そして、2015年12月10日、ドローン関連制度を盛り込んだ改正航空法の施行日に発表したのが初代のセコムドローンである。無人地帯で、夜間、雨天、建物近くを補助者なしで目視外飛行する、いわゆるレベル3飛行が可能な日本発の商用ドローンサービスだった。
このセコムドローンの発表後には数百件の反響があったという。離陸から自律飛行、着陸、点検、充電まで全自動運用が可能なこと、夜間、雨天も飛行が可能な国産の機体、24時間365日の運用監視体制などに対しては高い評価が得られた。その一方で、耐風性能が平均風速5mと低いこと、飛行時間が最大10分、飛行可能距離が最大1.67kmと短いことは課題として指摘されていた。さらに、通信にWi-Fiが必要であり、飛行対象エリア全体にアクセスポイントを敷設するコストが極めて高かったため、利用できるユーザーが限られていた。
そして2018年、初代モデルで高い評価を得た特徴はそのままに最新技術を盛り込んで課題を解決し、防犯/警備にとどまらない周辺領域で活用できることを目指して開発した次期セコムドローンが、今回のセコムドローンXXとなる。

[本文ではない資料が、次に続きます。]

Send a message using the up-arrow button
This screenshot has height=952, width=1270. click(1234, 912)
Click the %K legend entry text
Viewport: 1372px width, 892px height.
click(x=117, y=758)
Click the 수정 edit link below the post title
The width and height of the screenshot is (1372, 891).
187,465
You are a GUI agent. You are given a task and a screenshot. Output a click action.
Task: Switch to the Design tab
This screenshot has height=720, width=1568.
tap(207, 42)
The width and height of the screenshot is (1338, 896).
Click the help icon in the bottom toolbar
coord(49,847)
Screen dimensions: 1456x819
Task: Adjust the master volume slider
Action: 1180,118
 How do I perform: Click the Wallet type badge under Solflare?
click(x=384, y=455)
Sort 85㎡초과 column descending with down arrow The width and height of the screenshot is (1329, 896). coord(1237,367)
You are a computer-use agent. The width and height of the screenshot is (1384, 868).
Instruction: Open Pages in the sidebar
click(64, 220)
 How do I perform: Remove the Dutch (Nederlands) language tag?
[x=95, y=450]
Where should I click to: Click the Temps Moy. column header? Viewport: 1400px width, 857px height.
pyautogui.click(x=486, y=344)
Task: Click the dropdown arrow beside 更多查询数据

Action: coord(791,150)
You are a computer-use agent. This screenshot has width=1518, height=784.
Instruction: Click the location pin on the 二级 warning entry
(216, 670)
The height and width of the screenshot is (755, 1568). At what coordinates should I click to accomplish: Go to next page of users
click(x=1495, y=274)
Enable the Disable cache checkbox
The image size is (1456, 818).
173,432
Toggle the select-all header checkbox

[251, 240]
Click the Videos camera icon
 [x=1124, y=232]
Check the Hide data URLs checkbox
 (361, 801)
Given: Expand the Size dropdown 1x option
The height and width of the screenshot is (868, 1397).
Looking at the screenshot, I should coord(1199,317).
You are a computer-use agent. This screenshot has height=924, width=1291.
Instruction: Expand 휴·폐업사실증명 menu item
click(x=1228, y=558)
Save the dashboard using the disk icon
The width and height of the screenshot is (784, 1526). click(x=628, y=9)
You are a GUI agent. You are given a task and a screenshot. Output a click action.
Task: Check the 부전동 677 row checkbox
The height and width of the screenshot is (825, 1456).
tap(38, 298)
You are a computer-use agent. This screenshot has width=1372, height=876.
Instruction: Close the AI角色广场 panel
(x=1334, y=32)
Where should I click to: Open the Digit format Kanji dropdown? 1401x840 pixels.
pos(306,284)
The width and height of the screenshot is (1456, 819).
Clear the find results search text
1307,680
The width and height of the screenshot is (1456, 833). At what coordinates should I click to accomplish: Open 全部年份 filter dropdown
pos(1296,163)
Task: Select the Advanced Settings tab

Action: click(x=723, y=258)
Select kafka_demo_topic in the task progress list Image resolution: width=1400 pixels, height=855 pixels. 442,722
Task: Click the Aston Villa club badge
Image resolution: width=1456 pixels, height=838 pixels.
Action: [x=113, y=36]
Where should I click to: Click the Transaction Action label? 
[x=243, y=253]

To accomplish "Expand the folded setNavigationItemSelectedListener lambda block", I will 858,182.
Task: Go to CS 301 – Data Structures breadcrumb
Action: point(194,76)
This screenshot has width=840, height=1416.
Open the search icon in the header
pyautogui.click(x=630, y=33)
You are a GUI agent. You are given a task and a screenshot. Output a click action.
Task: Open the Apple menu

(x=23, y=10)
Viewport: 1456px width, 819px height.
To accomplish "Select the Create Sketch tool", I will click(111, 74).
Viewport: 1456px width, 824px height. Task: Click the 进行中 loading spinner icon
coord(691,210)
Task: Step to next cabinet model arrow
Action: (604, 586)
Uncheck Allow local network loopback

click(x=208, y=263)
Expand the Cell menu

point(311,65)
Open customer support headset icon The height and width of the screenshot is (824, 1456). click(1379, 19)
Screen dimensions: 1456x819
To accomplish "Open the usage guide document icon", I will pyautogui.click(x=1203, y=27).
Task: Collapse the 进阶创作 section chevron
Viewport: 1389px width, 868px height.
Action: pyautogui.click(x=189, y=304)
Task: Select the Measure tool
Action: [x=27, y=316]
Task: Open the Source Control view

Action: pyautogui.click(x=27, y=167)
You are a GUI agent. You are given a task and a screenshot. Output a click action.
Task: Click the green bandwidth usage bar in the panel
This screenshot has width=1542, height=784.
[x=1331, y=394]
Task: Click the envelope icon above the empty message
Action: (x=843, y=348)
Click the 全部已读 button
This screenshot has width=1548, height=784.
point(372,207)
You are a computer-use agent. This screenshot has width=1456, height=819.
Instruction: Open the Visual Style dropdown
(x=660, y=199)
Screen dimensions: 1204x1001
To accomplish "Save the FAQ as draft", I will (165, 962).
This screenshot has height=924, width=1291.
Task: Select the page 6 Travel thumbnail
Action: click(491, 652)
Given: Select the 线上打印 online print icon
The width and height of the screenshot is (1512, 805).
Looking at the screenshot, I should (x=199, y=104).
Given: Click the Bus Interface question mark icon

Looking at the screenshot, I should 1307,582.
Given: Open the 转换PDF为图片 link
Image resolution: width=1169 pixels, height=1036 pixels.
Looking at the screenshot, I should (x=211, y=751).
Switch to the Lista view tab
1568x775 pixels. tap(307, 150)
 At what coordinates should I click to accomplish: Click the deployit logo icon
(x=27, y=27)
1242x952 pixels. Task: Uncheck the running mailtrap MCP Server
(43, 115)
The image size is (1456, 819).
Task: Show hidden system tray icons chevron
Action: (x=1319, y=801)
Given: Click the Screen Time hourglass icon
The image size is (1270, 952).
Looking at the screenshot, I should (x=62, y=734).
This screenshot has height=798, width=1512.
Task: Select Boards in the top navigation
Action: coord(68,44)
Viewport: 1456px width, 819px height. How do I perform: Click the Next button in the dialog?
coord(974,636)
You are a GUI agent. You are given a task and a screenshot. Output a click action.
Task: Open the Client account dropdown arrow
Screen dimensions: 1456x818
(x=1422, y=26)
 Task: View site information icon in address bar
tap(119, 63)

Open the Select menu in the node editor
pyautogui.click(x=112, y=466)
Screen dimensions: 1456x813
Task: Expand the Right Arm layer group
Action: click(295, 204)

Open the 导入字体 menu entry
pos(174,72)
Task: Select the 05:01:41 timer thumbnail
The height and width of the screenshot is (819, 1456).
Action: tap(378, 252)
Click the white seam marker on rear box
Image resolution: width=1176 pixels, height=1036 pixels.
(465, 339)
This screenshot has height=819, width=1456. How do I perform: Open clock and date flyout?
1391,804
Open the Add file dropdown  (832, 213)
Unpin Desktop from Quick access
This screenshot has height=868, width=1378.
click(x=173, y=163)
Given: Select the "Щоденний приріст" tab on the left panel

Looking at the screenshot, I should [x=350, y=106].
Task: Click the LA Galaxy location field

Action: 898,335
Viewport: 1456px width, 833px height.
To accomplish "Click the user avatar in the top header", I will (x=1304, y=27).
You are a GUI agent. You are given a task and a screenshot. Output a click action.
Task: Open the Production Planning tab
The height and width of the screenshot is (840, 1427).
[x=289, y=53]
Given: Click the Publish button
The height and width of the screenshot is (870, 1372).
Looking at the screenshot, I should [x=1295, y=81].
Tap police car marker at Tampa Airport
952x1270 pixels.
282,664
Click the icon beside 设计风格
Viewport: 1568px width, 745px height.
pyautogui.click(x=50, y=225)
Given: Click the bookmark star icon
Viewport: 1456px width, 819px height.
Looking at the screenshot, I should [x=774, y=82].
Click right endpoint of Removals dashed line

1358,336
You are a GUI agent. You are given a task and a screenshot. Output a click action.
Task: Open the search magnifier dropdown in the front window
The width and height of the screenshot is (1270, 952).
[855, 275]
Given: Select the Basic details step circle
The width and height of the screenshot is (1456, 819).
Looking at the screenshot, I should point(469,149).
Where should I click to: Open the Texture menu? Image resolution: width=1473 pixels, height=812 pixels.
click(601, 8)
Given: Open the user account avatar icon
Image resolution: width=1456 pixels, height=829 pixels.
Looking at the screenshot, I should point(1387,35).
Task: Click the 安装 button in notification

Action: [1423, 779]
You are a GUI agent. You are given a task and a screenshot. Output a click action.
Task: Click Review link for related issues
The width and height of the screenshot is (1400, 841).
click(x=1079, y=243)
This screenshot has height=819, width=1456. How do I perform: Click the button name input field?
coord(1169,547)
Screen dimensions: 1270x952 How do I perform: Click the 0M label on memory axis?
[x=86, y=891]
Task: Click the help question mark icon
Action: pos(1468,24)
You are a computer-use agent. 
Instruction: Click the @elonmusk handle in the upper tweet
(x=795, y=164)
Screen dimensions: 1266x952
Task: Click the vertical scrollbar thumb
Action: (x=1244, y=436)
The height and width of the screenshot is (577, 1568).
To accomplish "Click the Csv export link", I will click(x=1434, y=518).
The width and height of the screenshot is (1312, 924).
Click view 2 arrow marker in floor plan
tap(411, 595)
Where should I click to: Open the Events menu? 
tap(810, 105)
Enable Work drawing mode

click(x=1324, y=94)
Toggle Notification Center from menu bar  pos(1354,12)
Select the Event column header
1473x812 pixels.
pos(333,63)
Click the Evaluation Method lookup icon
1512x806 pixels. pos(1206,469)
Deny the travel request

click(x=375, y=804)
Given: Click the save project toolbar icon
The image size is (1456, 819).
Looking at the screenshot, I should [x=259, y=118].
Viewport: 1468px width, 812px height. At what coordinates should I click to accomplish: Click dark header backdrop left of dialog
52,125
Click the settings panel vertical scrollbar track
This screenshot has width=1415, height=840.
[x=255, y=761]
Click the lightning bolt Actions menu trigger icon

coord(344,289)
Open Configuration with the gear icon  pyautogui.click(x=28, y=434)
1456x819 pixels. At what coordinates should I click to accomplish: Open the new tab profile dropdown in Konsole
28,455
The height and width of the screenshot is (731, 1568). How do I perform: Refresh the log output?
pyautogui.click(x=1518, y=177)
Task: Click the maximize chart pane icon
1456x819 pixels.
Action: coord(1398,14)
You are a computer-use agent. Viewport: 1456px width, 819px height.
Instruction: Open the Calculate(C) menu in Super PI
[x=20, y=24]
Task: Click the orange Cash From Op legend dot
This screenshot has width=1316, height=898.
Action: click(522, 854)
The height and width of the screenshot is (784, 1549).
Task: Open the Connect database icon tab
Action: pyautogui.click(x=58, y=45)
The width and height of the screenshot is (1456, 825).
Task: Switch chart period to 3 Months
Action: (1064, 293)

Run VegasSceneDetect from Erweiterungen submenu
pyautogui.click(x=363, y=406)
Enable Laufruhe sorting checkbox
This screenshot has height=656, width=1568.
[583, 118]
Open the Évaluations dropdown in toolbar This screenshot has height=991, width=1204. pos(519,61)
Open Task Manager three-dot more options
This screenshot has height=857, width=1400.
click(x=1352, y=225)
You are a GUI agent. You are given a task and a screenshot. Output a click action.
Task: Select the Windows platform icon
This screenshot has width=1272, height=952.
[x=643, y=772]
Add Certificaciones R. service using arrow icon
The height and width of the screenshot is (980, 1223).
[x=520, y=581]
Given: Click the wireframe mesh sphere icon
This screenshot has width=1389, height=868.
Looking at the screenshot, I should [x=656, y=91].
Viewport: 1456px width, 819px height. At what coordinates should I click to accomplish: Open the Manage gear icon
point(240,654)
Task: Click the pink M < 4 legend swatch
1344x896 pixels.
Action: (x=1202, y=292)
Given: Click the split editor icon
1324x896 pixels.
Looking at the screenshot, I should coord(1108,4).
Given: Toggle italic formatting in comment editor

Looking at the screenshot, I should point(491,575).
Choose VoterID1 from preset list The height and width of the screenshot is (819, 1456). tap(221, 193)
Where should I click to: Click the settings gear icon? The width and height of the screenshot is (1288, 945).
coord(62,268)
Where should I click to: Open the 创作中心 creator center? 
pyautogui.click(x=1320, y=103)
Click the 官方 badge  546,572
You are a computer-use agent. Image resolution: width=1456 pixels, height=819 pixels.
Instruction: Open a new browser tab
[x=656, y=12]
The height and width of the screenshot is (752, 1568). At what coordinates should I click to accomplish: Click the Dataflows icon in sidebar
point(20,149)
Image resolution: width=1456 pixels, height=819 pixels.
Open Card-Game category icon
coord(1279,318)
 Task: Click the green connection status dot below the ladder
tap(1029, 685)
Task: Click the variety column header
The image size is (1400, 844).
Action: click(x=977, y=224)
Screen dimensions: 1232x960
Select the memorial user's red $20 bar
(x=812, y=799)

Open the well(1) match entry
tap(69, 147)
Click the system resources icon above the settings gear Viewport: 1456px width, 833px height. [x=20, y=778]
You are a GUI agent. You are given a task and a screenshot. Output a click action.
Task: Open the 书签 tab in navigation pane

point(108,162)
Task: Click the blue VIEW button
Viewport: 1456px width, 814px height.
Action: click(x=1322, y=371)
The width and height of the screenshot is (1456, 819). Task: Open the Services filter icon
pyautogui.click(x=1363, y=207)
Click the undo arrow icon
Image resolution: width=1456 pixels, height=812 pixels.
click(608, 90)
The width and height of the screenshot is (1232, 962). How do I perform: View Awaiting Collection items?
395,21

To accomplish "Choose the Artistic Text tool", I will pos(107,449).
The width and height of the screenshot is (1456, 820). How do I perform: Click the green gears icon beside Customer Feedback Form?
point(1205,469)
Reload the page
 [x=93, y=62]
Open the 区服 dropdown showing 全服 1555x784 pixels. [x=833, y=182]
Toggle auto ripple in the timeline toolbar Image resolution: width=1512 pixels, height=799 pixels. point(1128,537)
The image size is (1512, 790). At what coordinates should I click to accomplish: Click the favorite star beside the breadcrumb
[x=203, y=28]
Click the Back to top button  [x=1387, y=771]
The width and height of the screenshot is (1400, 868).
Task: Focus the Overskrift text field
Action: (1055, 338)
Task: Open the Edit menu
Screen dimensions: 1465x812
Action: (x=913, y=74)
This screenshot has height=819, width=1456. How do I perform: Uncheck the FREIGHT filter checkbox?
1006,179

なお、セコムドローンXXは、初代モデルと同様にドローンの無人地帯における目視外飛行が可能なレベル3に対応しており、足元で話題となっている有人地帯における目視外飛行が可能なレベル4には対応していない。セコムとしては、セコムドローンXXによるレベル3での実績をしっかり積み上げながら、社会受容性などを見極めながら社会の安心、安全に貢献できるかを基に、長期的な視点でレベル4への対応を検討していく方針である。